Construction jobs are being created rapidly in nonresidential building, particularly in publicly funded jobs, Reynis said.
Higher oil and natural gas prices have increased severance tax collections, allowing the state to take on more debt to fund more projects, she said.
Among the larger capital investments are a $1.5 billion state commitment to highway and transportation projects, Albuquerque-area infrastructure construction required by the San Juan-Chama Diversion Project, and a number of federal projects at military bases and national laboratories.

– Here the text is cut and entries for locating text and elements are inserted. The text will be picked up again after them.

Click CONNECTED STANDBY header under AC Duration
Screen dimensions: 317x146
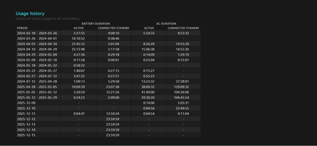click(183, 28)
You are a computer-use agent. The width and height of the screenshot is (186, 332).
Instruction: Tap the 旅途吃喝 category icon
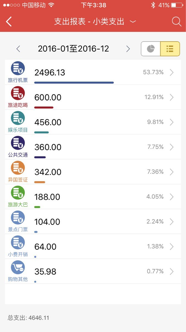(x=18, y=93)
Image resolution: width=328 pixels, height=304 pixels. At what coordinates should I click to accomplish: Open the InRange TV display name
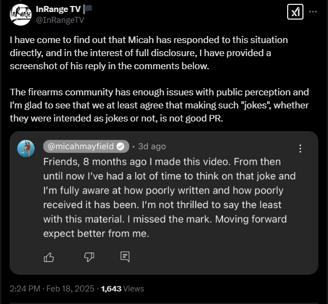click(58, 9)
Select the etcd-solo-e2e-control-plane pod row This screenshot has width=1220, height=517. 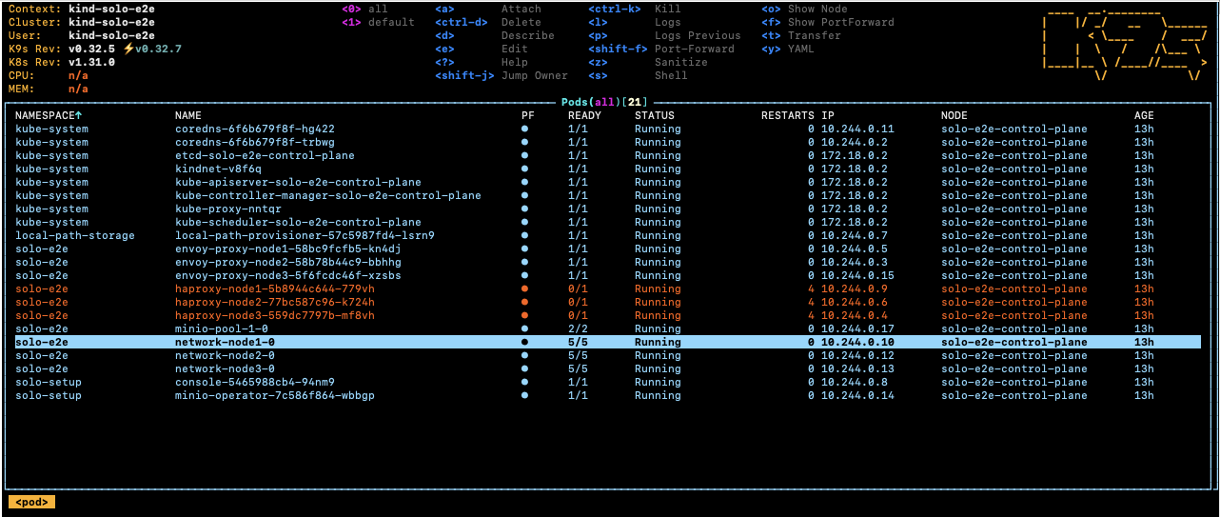click(x=265, y=155)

Residential construction remained strong, too, as shown in the value of residential building permits. The state changed the way it reports the value of permits, so comparisons between the fourth quarters of 2003 and 2004 are misleading, Reynis said.
The value of permits rose in 2004, during which time reporting was done consistently; it rose from $407 million in the first quarter of 2004 to $503 million in the fourth quarter.
Health and social sectors
The health care and social assistance sectors added 3,000 jobs statewide in 2004, compared with a 3,300-job increase in construction employment. Reynis cautioned that eroding federal support for Medicaid could slow hiring in New Mexico’s health care industry.
Local government continued to drive employment growth, mostly through American Indian casino hiring, Reynis said. Government statewide added 3,300 jobs in 2004.
While mining, which includes oil and gas employment, is a fairly small sector, job growth was substantial, thanks to rising petroleum and copper prices, Reynis said. A copper mine near Silver City alone added 350 jobs, she said.
Manufacturing, which accounts for 4 percent of employment in New Mexico and 8 percent in the Albuquerque area, continued to lose jobs in 2004, but it was not the serious drag on employment it has been in years past, Reynis said. The sector’s employment declined by 0.6 percent.
“Prospects for manufacturing are very good,” Reynis said. Consumer and, more importantly, business demand for goods is increasing, and a weak U.S. dollar is making American manufactured goods cheaper. Computer buying by businesses, for example, is up, which should improve sales of New Mexico-made electronics components.
Reynis said she is especially encouraged by New Mexico’s emerging aviation industry and by announced plans to manufacture buses in Roswell and mattresses in Albuquerque. However, she said, there is small-scale expansion showing up throughout the sector.
She cautioned that high-tech industries, once considered to be recession-proof, have proven to be as cyclical as more conventional industries and that an economic slow-down could hurt New Mexico’s high-tech manufacturers.
Retail employment growth, which Reynis called an indicator of the overall strength of the economy, remained healthy. Statewide retail employment grew between 1.5 percent and 2 percent, and Albuquerque retail growth was more than 2 percent.
The value of goods sold in the retail sector, as shown by reported taxable gross receipts from retail trade, rose 5.4 percent between the fourth quarters of 2003 and 2004, reaching $3 billion.